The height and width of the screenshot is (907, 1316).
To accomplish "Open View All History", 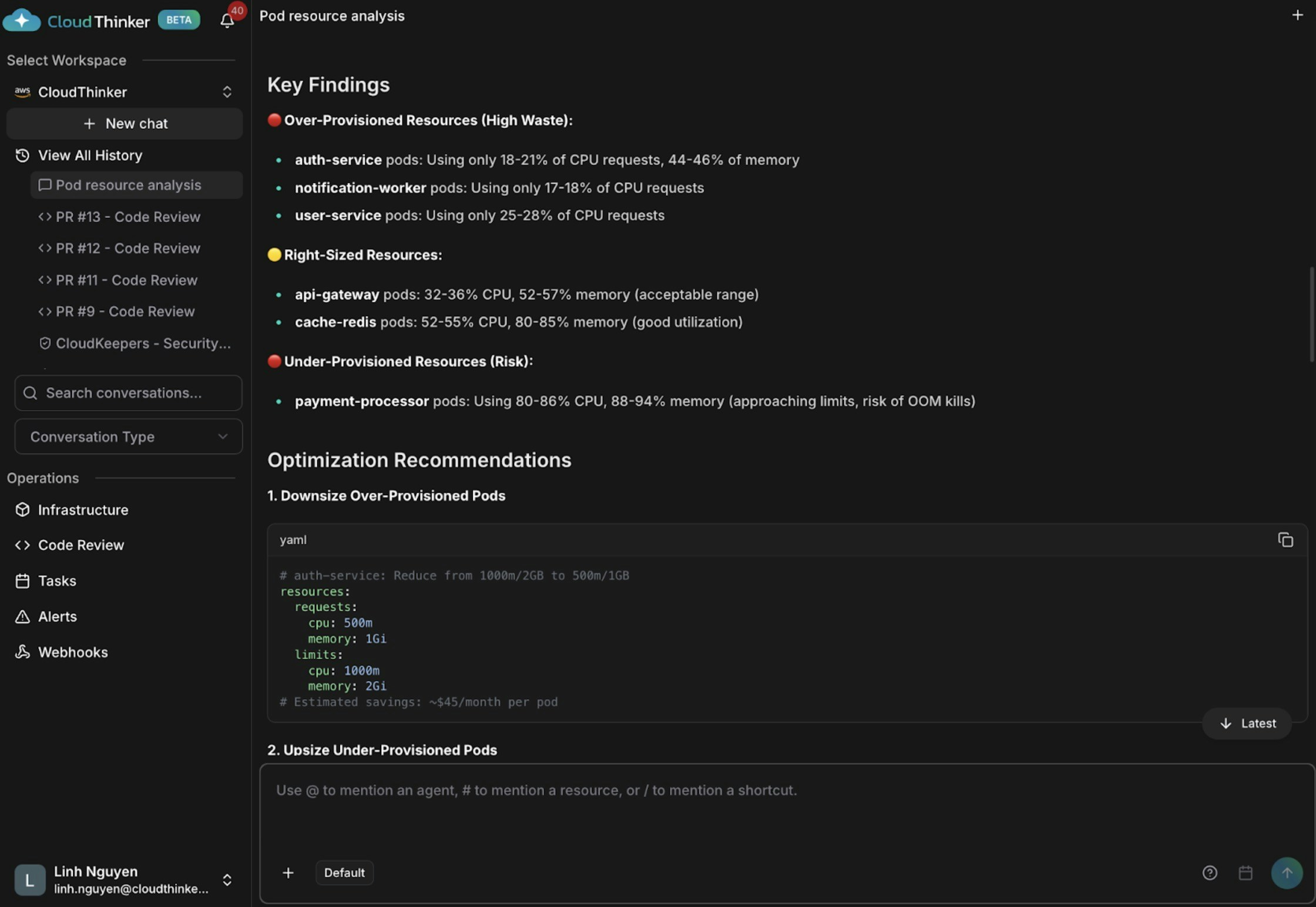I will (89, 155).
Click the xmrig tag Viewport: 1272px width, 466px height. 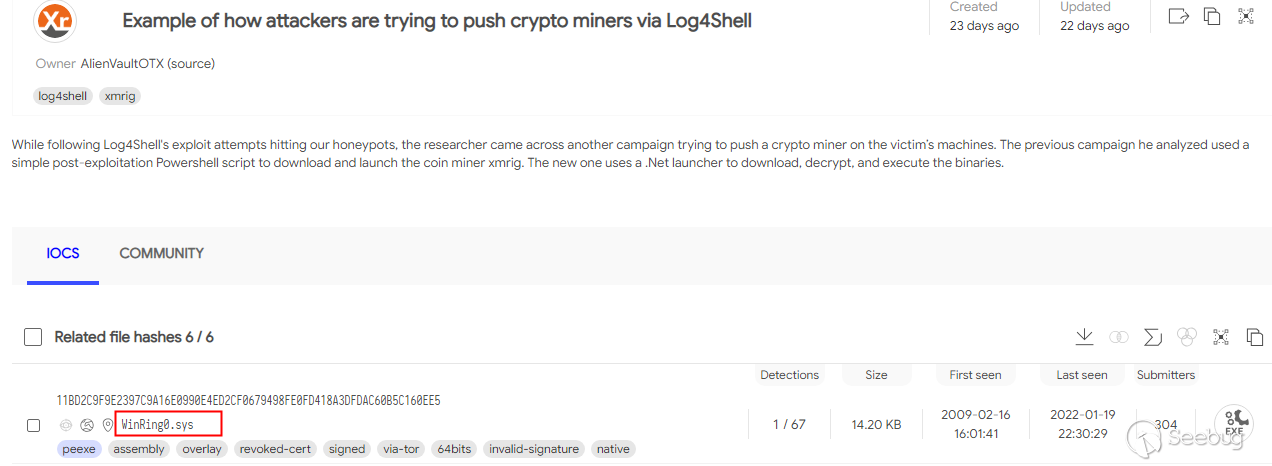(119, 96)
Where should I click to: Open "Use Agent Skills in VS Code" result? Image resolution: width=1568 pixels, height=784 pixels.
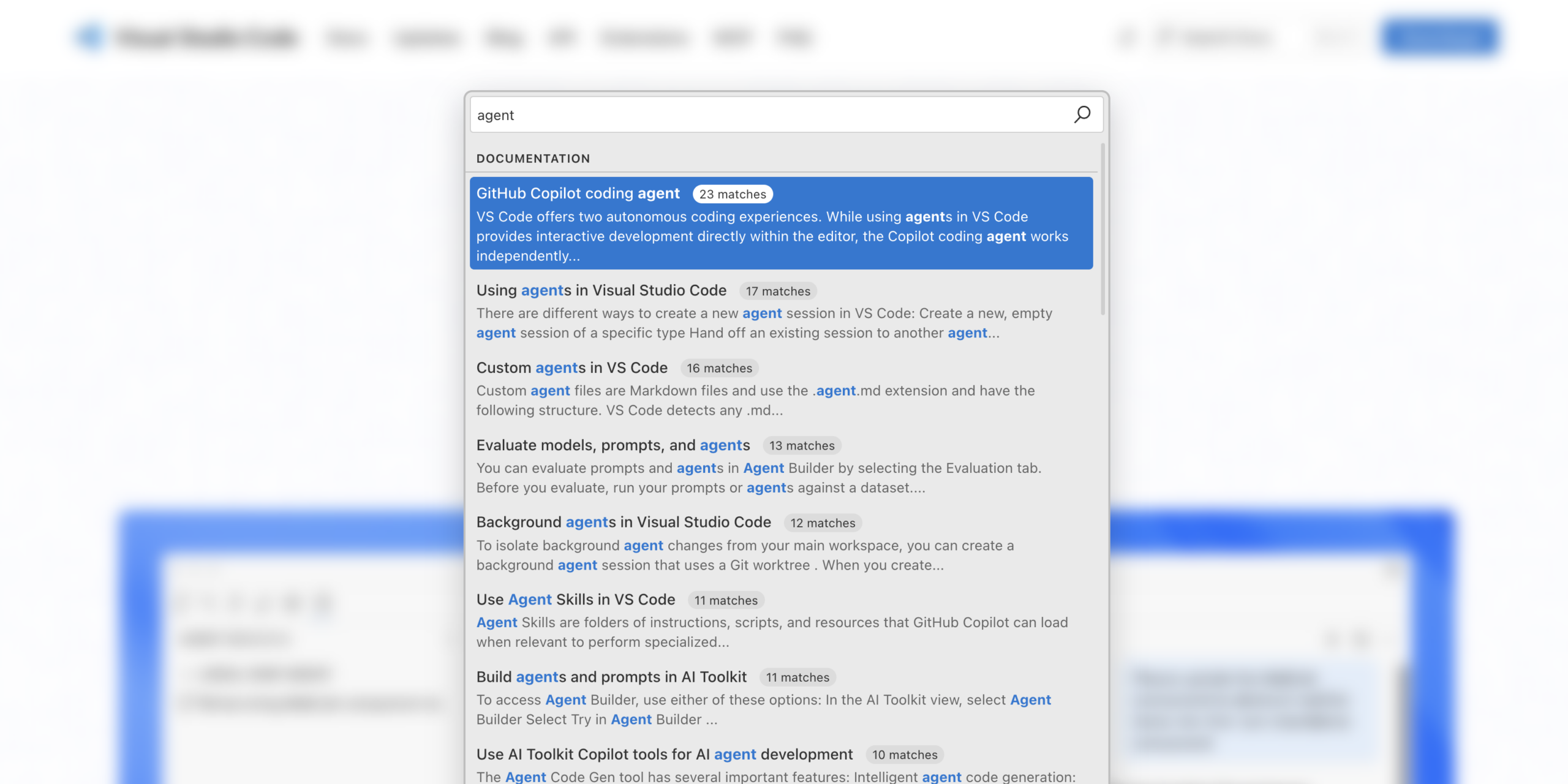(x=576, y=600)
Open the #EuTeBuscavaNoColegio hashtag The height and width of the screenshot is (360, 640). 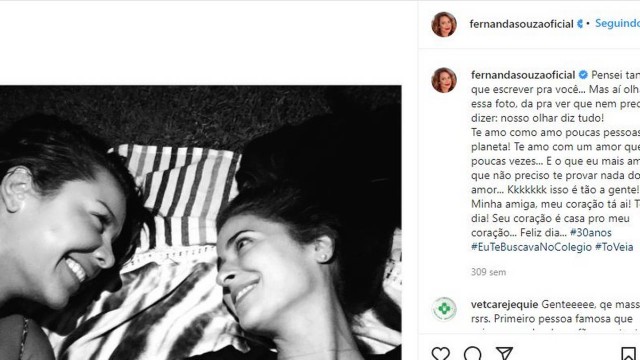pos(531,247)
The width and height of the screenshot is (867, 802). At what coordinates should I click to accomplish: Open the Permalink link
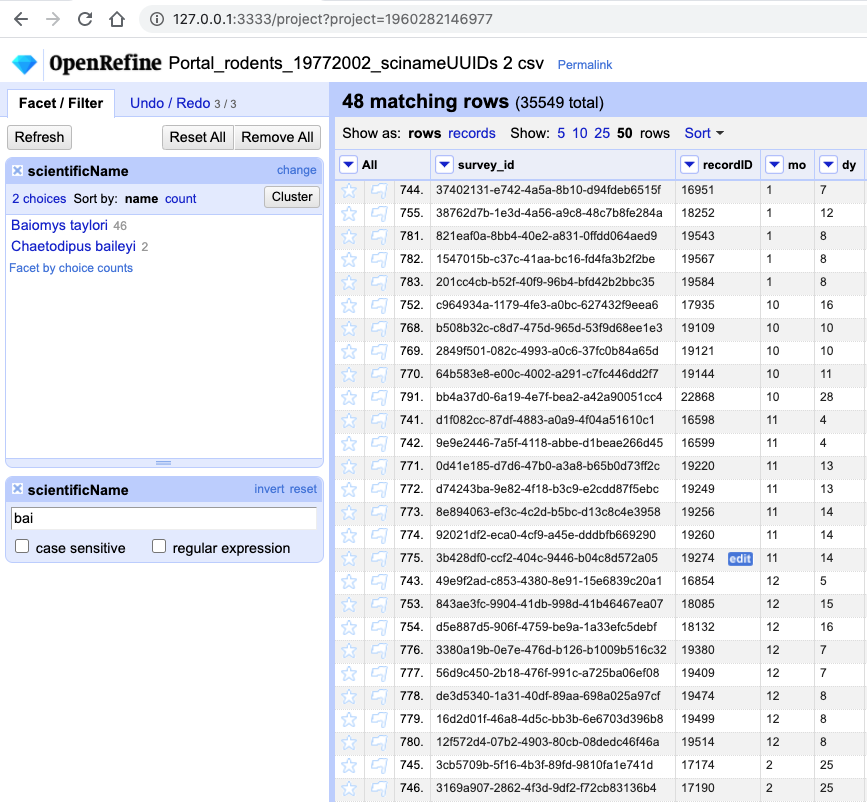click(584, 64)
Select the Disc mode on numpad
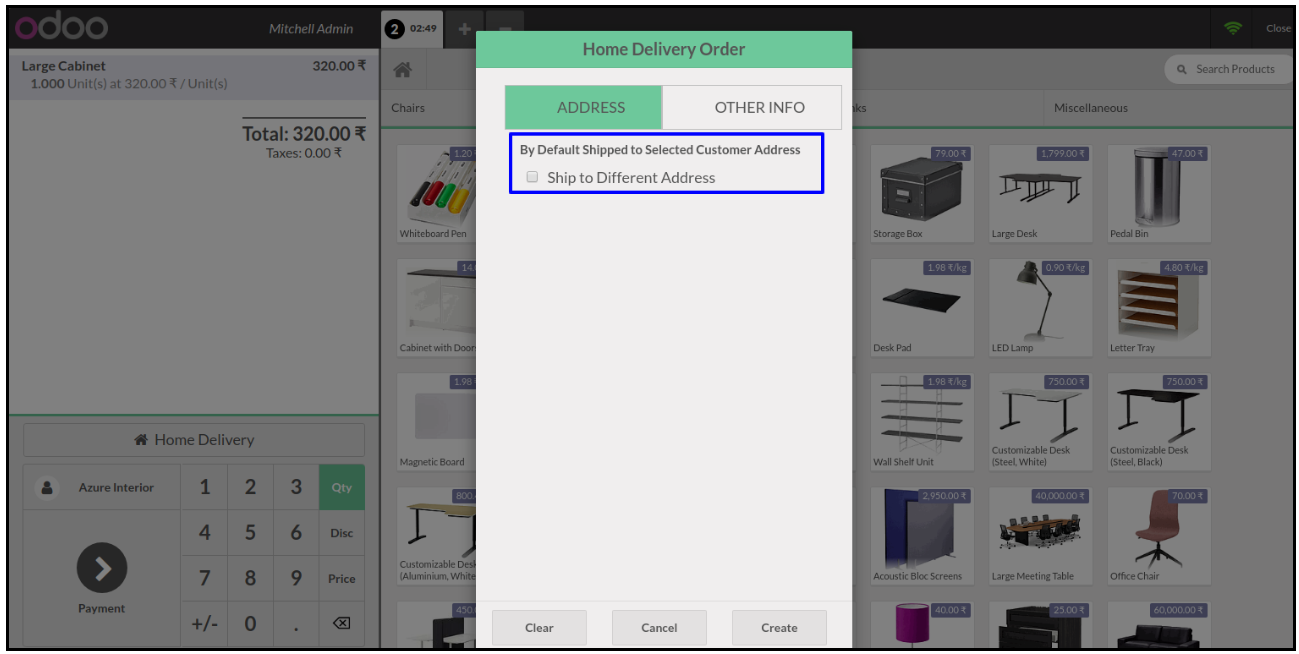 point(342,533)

- Work required:
State how many lines of the items above contain the string "should". Give only the number.

- Full output:
2